Voltare paginaTutti dovrebbero leggere “Nazionalismo” di Kedourie, anche gli avversari politici

È un’analisi potente e precisa, ripubblicata dalla benemerita casa editrice Liberlibri, che aiuta a orientare il dibattito su un tema che sembra tornato d’attualità. Uno strumento utile soprattutto per chi combatte questa ideologia

di Mhrezaa, da Unsplash

Se un fantasma si aggira per l’Europa, negli ultimi anni è stato quello del nazionalismo. Inframmezzato ai più diversi motivi populisti, travestito da “sovranismo” per evitare il richiamo a un’idea di nazione spesso usurata nella società globale, il nazionalismo sembrava morto, consegnato al cimitero delle idee del secolo passato. E invece è più presente che mai, entra quotidianamente nella comunicazione di leader diversissimi, per cui popolo e nazione sono formule totalizzanti, armi puntate contro l’Europa delle élite e la globalizzazione dei banchieri.
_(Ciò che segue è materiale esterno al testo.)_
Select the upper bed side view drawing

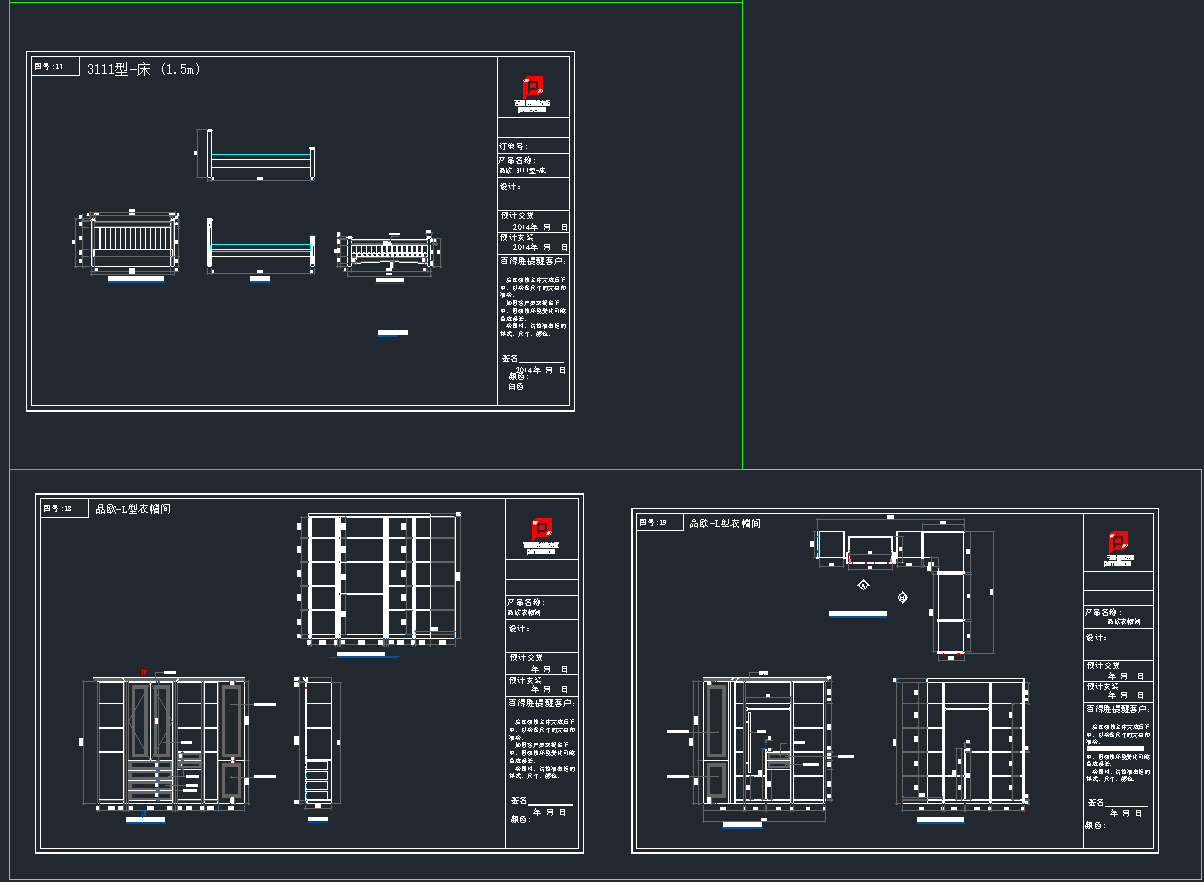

Quando un’idea sopravvive a tempi tanto diversi, e quando ritorna ciclicamente anche nella discussione pubblica più minuta e puntuale, vuol dire che di un’idea forte si tratta. Magari sbagliata, ma forte.
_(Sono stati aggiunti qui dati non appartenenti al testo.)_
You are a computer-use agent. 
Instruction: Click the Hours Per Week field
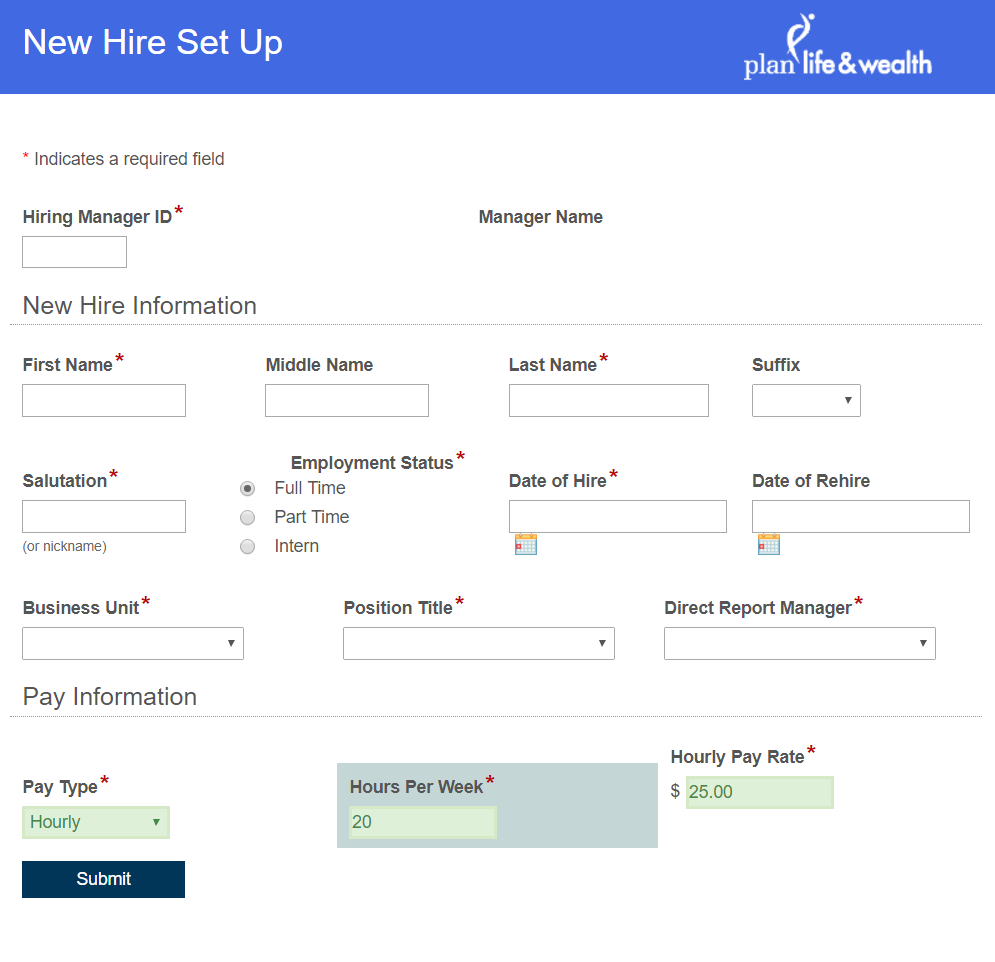422,823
Nelle scorse settimane Liberlibri, benemerita casa editrice di Macerata che tanto ha fatto per dare a questo Paese una cultura liberale degna del sostantivo, ha pubblicato in traduzione “Nationalism” di Elie Kedourie. È un libro del 1960, forse quello dopo il quale si riaccende la discussione sul tema, riferimento per Ernest Gellner (il cui “Nazioni e nazionalismo”, con la sua interpretazione funzionalista e, in realtà, para-marxista del nazionalismo, fu invece prontamente tradotto da Editori Riuniti). Il libro prende il nazionalismo sul serio, lo inquadra nell’idealismo tedesco dell’Ottocento, lo interpreta (per usare una felice espressione di Alberto Mingardi, che ha tradotto e introdotto il volume) come “romanticismo in politica”.
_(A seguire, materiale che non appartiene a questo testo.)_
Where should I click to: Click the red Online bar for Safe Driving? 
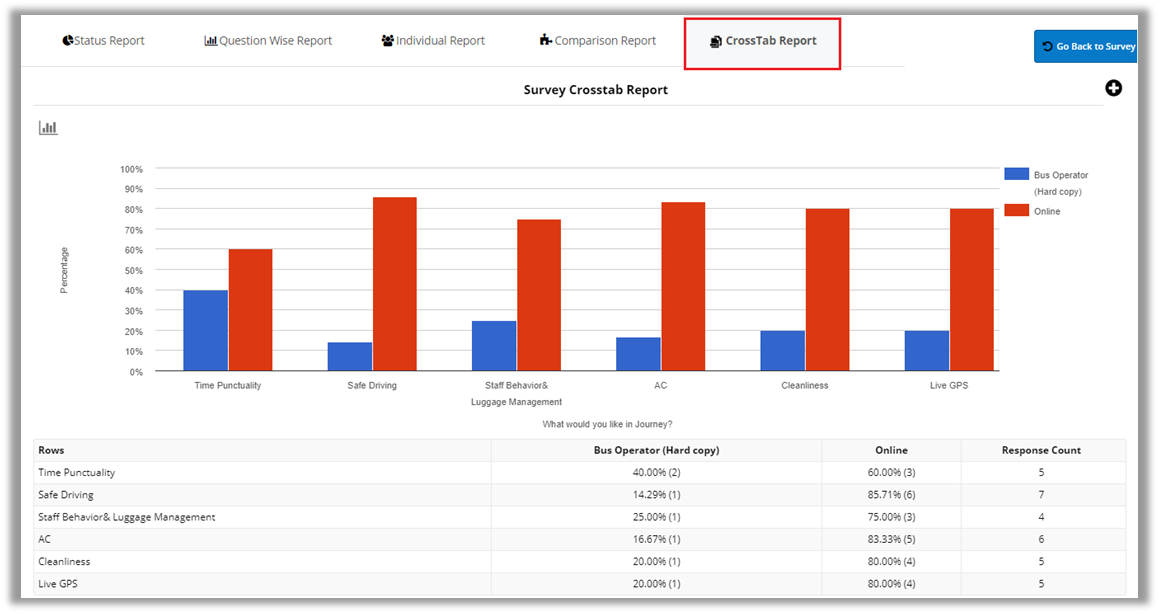(394, 284)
I romantici sono schiavi di alcuni assunti, come il primato dell’autenticità. E l’autentico, in politica come nella vita, è totalizzante, fa piazza pulita degli artifici e di quanto di più artificiale ci sia: cioè le regole complesse di quell’impresa complessa che è il vivere civile.

Abbiamo ospitato una presentazione del libro al Centro Brera (potete rivederla su Radio Radicale) e ospitiamo su Linkiesta gli interventi, bellissimi, di Sergio Belardinelli, Antonella Besussi e Fiona Diwan.

Si capisce che rispetto ai nazionalisti noi stiamo sull’altra barricata. Ma qualsiasi cultura politica che si rispetti studia e cerca di comprendere il suo avversario. Così dobbiamo fare. Il libro di Kedourie è uno strumento potente e speriamo lo sia anche il dibattito di cui come Linkiesta abbiamo dato conto e che speriamo prosegua.